Artificial Intelligence in Legal Decision-Making: Power Without Accountability?

Artificial Intelligence in Legal Decision-Making: Power Without Accountability?

By Ashmitha Setty

 

The phrase power without accountability refers to the idea that AI might influence or determine legal outcomes without organisations or individuals being clearly responsible when things go wrong.

 

What Is AI in Legal Decision-Making:

AI in law is often powered by machine learning or large language models that assist with or influence legal tasks. 

These tasks can include:

  • Predictive analytics- like the likelihood of reoffending

  • Legal research and drafting

  • Risk assessments in criminal justice

  • Case outcome forecasting

  • Document analysis and automation

 

Key Benefits of AI in Law:

  • Efficiency: Legal research and document review can be completed faster than any human team.

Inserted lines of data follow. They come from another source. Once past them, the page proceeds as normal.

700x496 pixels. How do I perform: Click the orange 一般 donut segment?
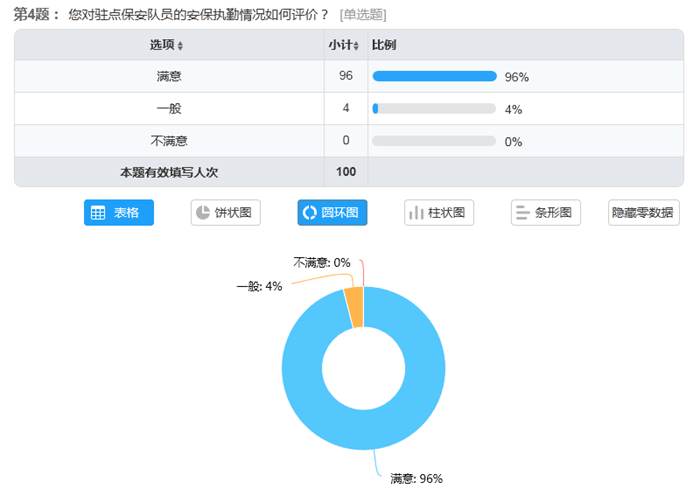coord(355,308)
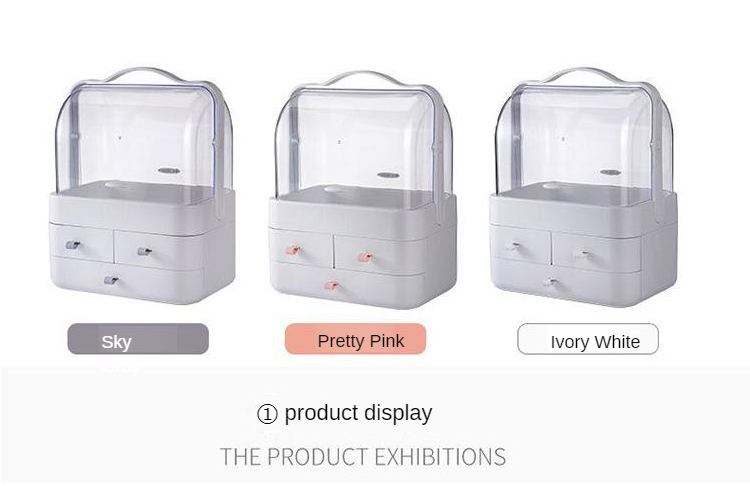Click the carry handle of white organizer
The height and width of the screenshot is (486, 750).
tap(584, 73)
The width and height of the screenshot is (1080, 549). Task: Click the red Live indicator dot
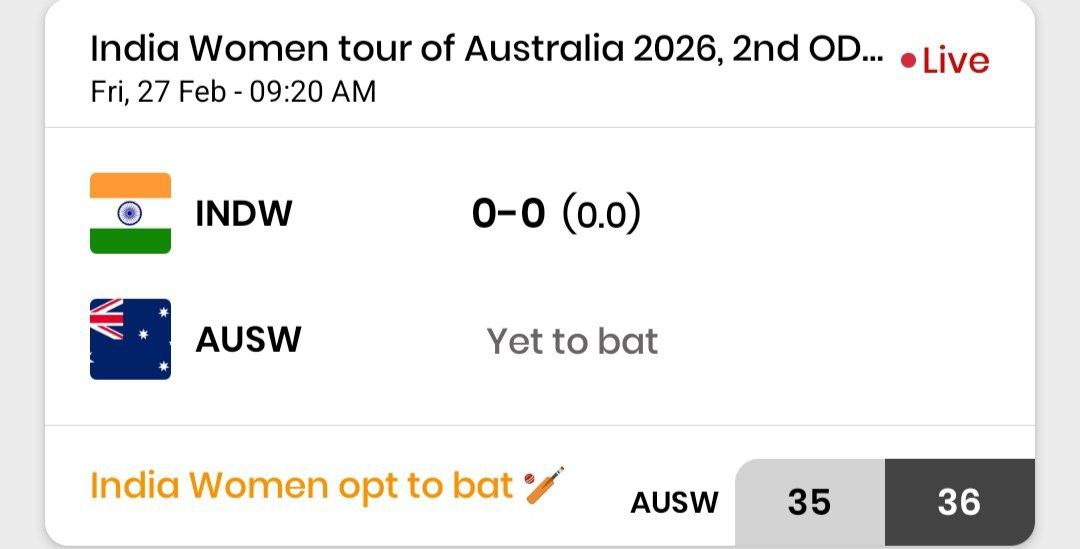[x=908, y=61]

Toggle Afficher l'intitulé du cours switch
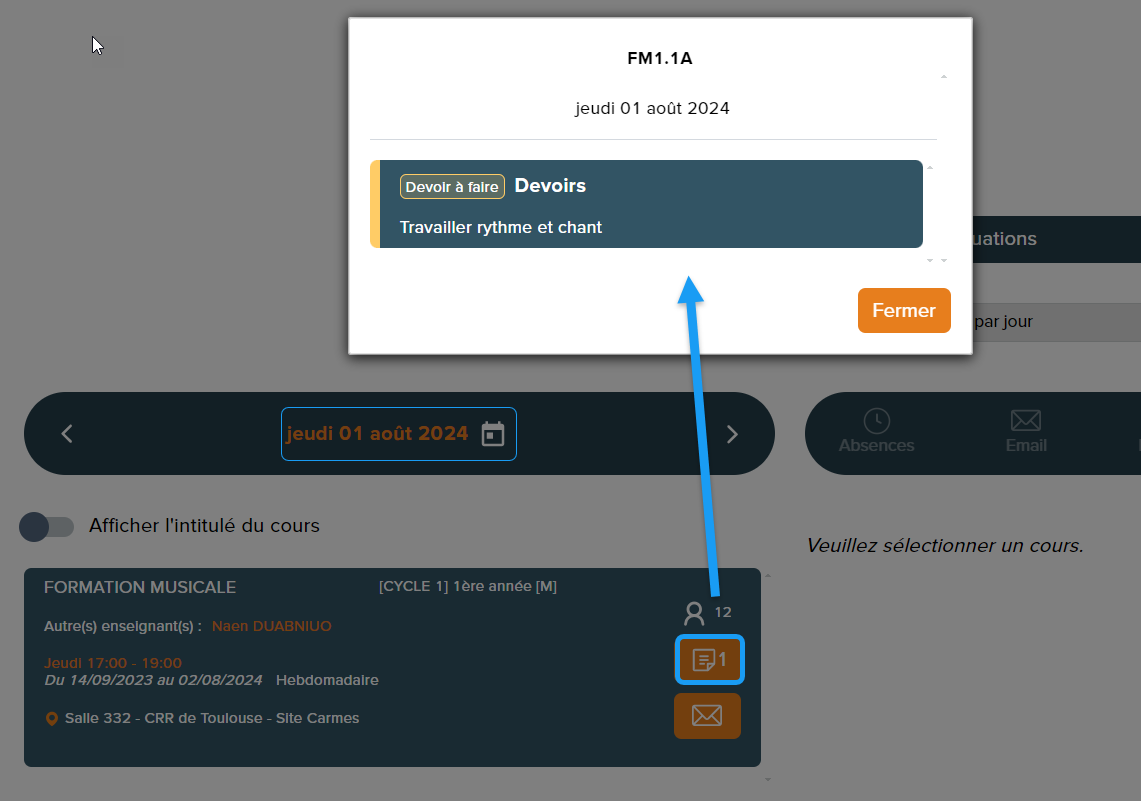click(x=47, y=526)
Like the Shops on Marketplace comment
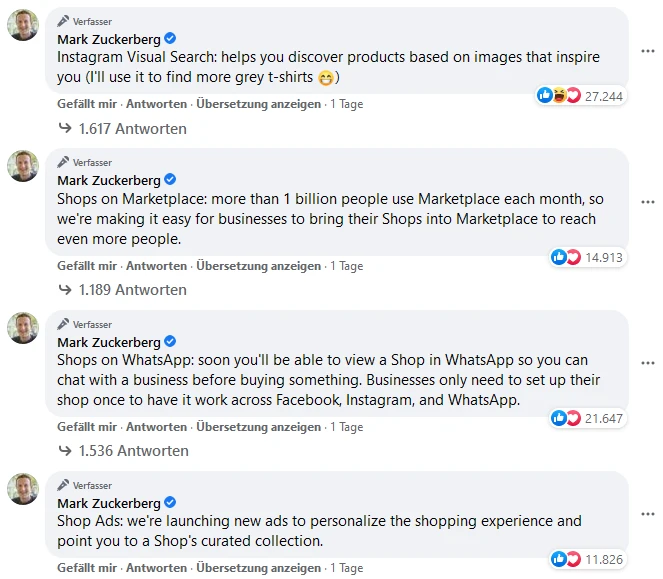Screen dimensions: 663x579 pyautogui.click(x=88, y=266)
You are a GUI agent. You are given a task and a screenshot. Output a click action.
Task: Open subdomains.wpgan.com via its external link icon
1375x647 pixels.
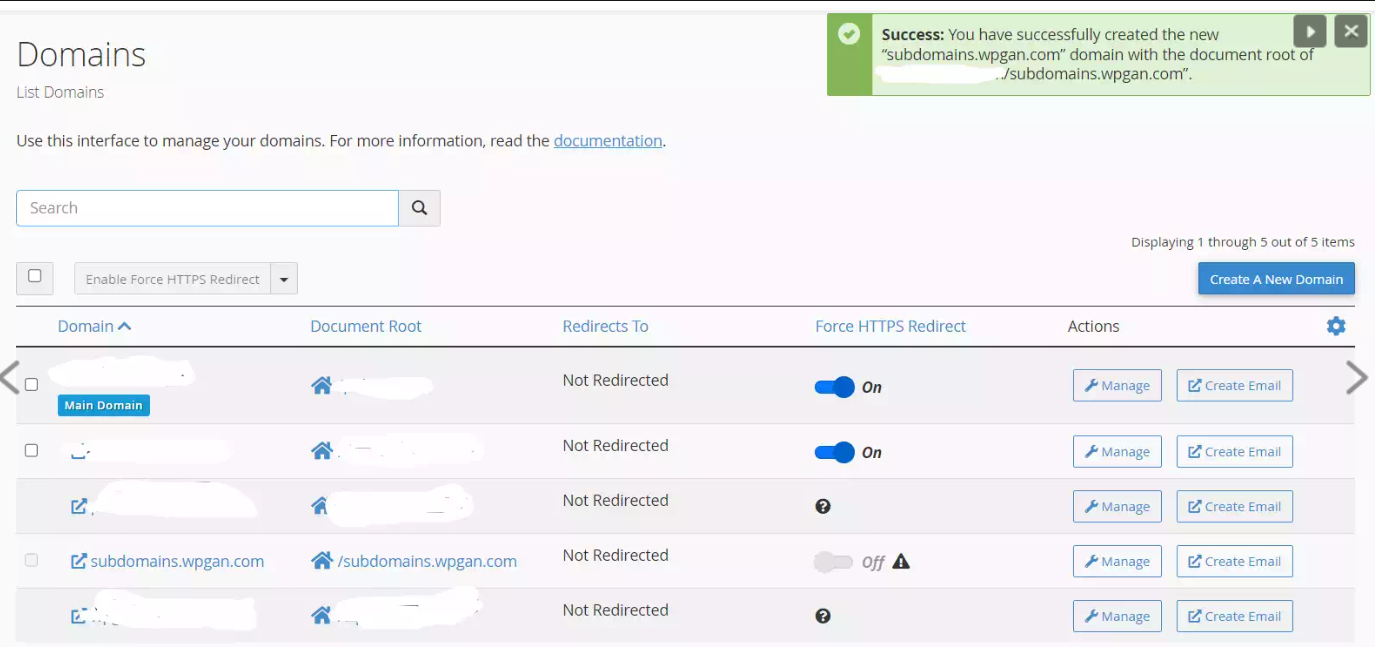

  • Cost Reduction: Automated processes reduce labour costs and speed up routine tasks.

  • Consistency: AI may offer consistent outputs in areas where human judgment varies widely.

 

Why AI could be unreliable:

 

The ‘Black Box’ Problem:

AI models often lack transparency about how they derive their outputs, known as the black box problem.

  • Transparency: The internal logic of many AI systems is unknown, making it difficult to explain why a certain outcome was reached.

  • Challenges for Appeals: Without explainable reasoning, judges may struggle to challenge AI-informed decisions effectively.

 

Distributed Accountability and Legal Gaps:

  • AI systems cannot be held morally or legally responsible. This creates a ‘legal grey area’ in which accountability must be attributed among:

  • Developers who design and train the model

  • Vendors who deploy it

  • Legal professionals or institutions that rely on AI outputs

 

AI Bias and Fairness:

  • If data reflects biased legal outcomes, AI systems may reproduce or even intensify these biases.

  • Without clear accountability mechanisms, victims of biased AI outputs may lack recourse.

This threatens equity in legal decision-making and challenges the legitimacy of AI-assisted justice.

 

Ethical and Legal Concerns:


Dehumanisation:

  • AI lacks empathy, cultural awareness, and ethical nuance- qualities essential in legal judgments.

  • Relying too heavily on AI may risk overlooking human values and context in legal reasoning.


Rule of Law Impacts:

  • The opacity and bias of AI systems raise concerns about undermining core rule-of-law principles, such as equality before the law and access to fair procedures when decisions cannot be fully explained.

 

Possible Solutions:

Regulatory Frameworks:

  • Emerging legal standards, such as the EU’s AI Act, propose risk-based regulation for high-impact AI.

  • These frameworks seek to impose transparency and oversight requirements- but implementation and enforcement remain work in progress.


Human Oversight:

  • Experts widely agree that AI should be assistive, not autonomous, in legal decisions.

  • Human professionals must remain in the accountability chain, evaluating, verifying, and owning the ultimate decision.

 

Real-World Legal Challenges:

Case Study: Misuse of AI-Generated Case Law in UK Courts (2025)

Background:

  • In 2025, the High Court of England and Wales confronted a serious issue where lawyers submitted fake legal authorities that had no basis in real case law- and these were traced to AI used without proper verification.

 

What Happened:

  • Two separate legal proceedings revealed that parties had cited multiple non-existent legal cases in written submissions:

  • In a £90 million commercial dispute involving Qatar National Bank, one lawyer’s filing included 18 fictitious cases as part of their argument.

  • In a housing claim against the London Borough of Haringey, the claimant’s submission included five fake authorities.

  • Judges strongly suspected that these invented cases were the result of unchecked AI use.



Response from Senior High Court:

  • Lawyers could face sanctions, including contempt of court or even criminal charges such as perverting the course of justice for knowingly presenting false legal material.

  • Simply relying on AI outputs without verification does not excuse mistakes- legal professionals are ethically and legally responsible for ensuring that everything presented to a court is accurate.

 

Accountability Issues:

  • Hallucination:  AI sometimes invent plausible sounding but entirely fabricated information because they generate text based on probability rather than verified sources.

  • Lack of Clear Regulation: There were no statutory rules at the time on how lawyers should or shouldn’t use AI for legal research, meaning lawyers were left to rely on ethical guidelines rather than legal rules.

  • Responsibility: lawyers were held responsible for what was presented to the court.


Outcome:

  • While no criminal convictions, we can infer that:

  • Legal professionals must verify all AI-assisted outputs before presenting them.

  • Guidance and stricter enforcement mechanisms are needed to prevent further misuse.